=== Section Start ===

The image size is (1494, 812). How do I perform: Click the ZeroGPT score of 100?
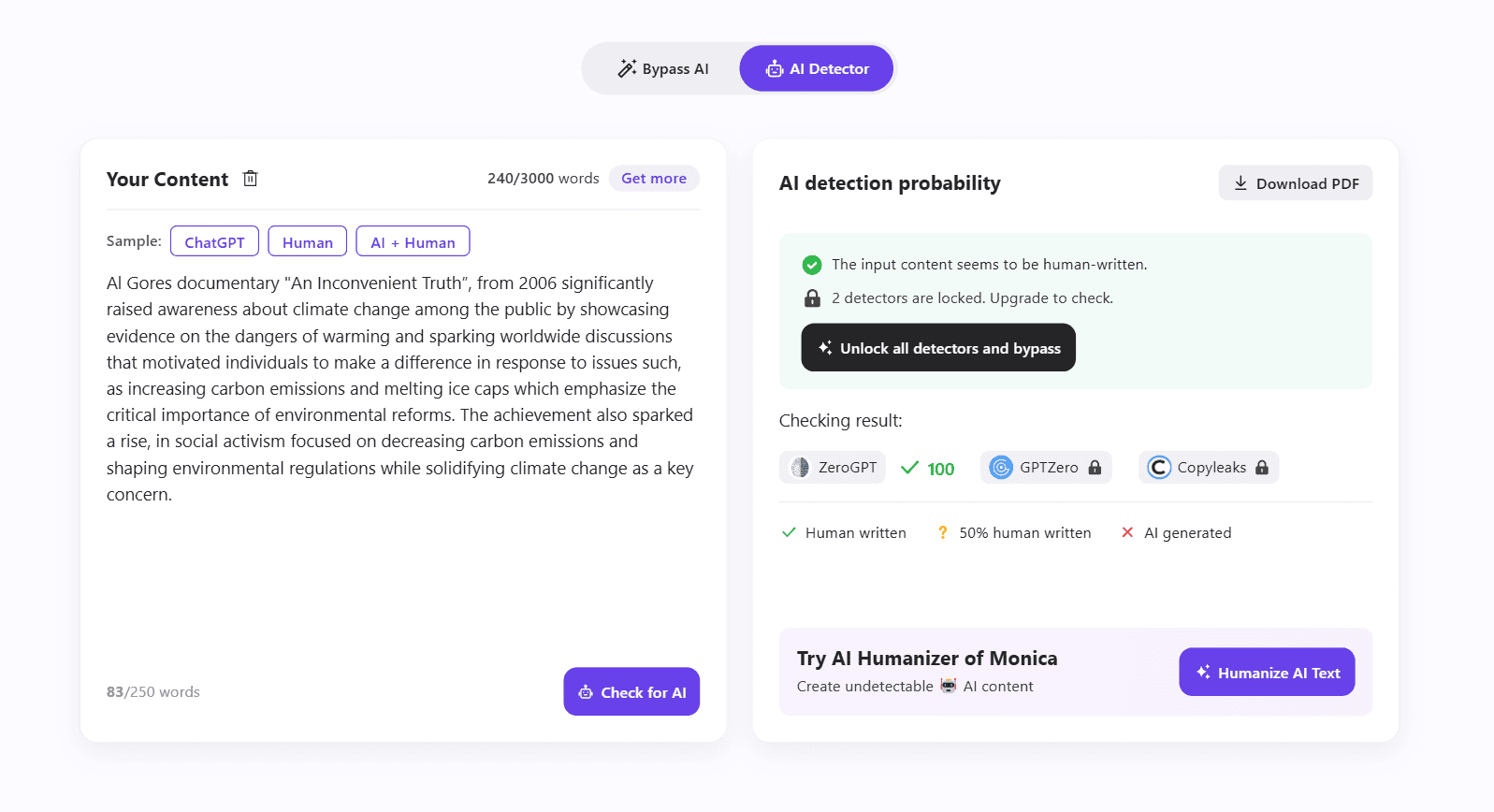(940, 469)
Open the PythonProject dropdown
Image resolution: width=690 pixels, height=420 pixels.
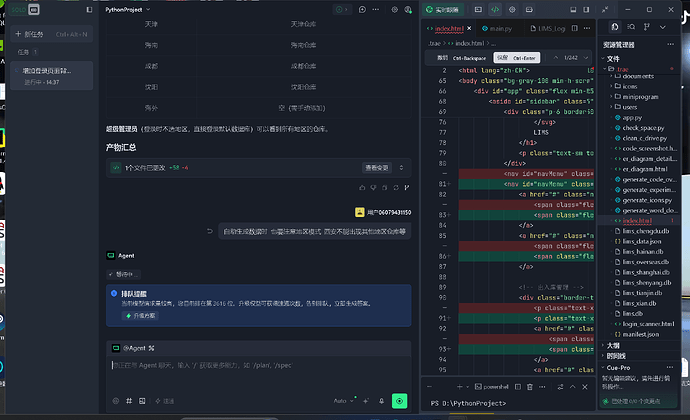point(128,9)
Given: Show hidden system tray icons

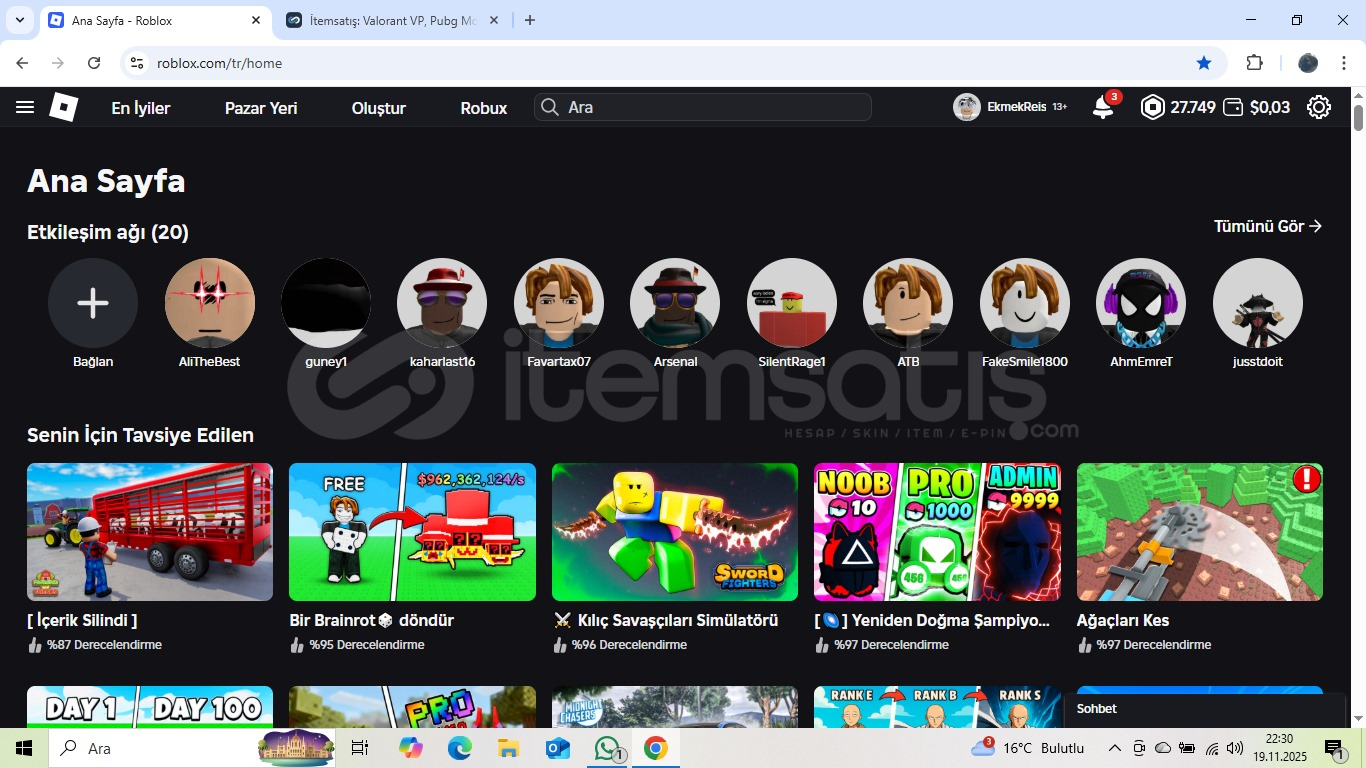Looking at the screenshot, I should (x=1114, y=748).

=== Section End ===

(Work task)
From the first line to the last, reproduce the records above exactly and skip the pictures.

(Exercise answer)
The image size is (1494, 812). How do I perform: Click the ZeroGPT score of 100?
(940, 469)
Open the PythonProject dropdown
Image resolution: width=690 pixels, height=420 pixels.
point(128,9)
Given: Show hidden system tray icons

Looking at the screenshot, I should (x=1114, y=748).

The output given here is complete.